Apokalipsa księgą nadziei

Czwartek, Świętych męczenników Andrzeja Dung-Lac, prezbitera i Towarzyszy (24 listopada), rok II, Ap 18,1-2.21-23;19,1-3.9a

Ja, Jan, ujrzałem anioła zstępującego z nieba i mającego wielką władzę, a ziemia od chwały jego rozbłysła. I głosem potężnym tak zawołał: «Upadł, upadł Babilon, wielka stolica. I stała się siedliskiem demonów i kryjówką wszelkiego ducha nieczystego, i kryjówką wszelkiego ptaka nieczystego i budzącego wstręt». I potężny jeden anioł dźwignął kamień, jak wielki kamień młyński, i rzucił w morze, mówiąc: «Tak za jednym zamachem Babilon, wielka stolica, zostanie rzucona, i już jej nie odnajdą. I głosu harfiarzy, śpiewaków, fletnistów, trębaczy już w tobie się nie usłyszy. I żadnego mistrza jakiejkolwiek sztuki już w tobie nie odnajdą. I terkotu żaren już w tobie nie będzie słychać. I światło lampy już w tobie nie rozbłyśnie. I głosu oblubieńca i oblubienicy już w tobie się nie usłyszy: bo kupcy twoi byli możnowładcami na ziemi, bo twymi czarami omamione zostały wszystkie narody». Potem usłyszałem jak gdyby głos donośny wielkiego tłumu w niebie, mówiący: «Alleluja!
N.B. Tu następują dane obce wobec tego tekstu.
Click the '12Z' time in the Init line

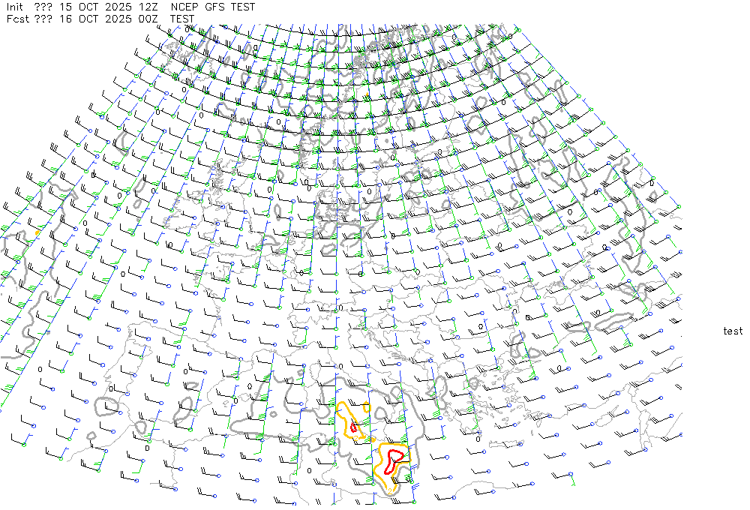click(x=149, y=7)
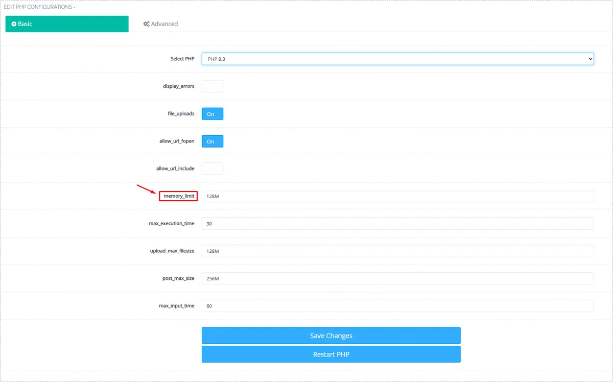Click the memory_limit input field
This screenshot has height=382, width=613.
pyautogui.click(x=397, y=196)
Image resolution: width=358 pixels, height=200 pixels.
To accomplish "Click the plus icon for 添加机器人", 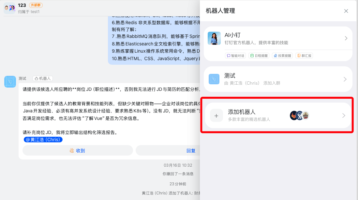I will tap(216, 116).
Zbawienie i chwała, i moc u Boga naszego, bo wyroki Jego prawdziwe są i sprawiedliwe, bo osądził Wielką Nierządnicę, co znieprawiała nierządem swym ziemię, i zażądał od niej poniesienia kary za krew swoich sług». I rzekli powtórnie: «Alleluja!» A dym jej wznosi się na wieki wieków. I mówi mi anioł: «Napisz: Błogosławieni, którzy są wezwani na ucztę Godów Baranka!».

 

Apokalipsa nie jest straszakiem, ale księgą nadziei. Jestem w wieczności, która już się zaczęła. Bóg wymeldował mnie z grzesznego miasta, spalił moją starą ruderę. Nieprawości Nierządnicy mogą mnie ranić i powalać na ziemię, ale wstaję, bo teraz mam obywatelstwo mieszkańca Nowego Jeruzalem, chroni mnie jego Władca. Jestem błogosławiony, bo zostałem wezwany na ucztę Godów Baranka.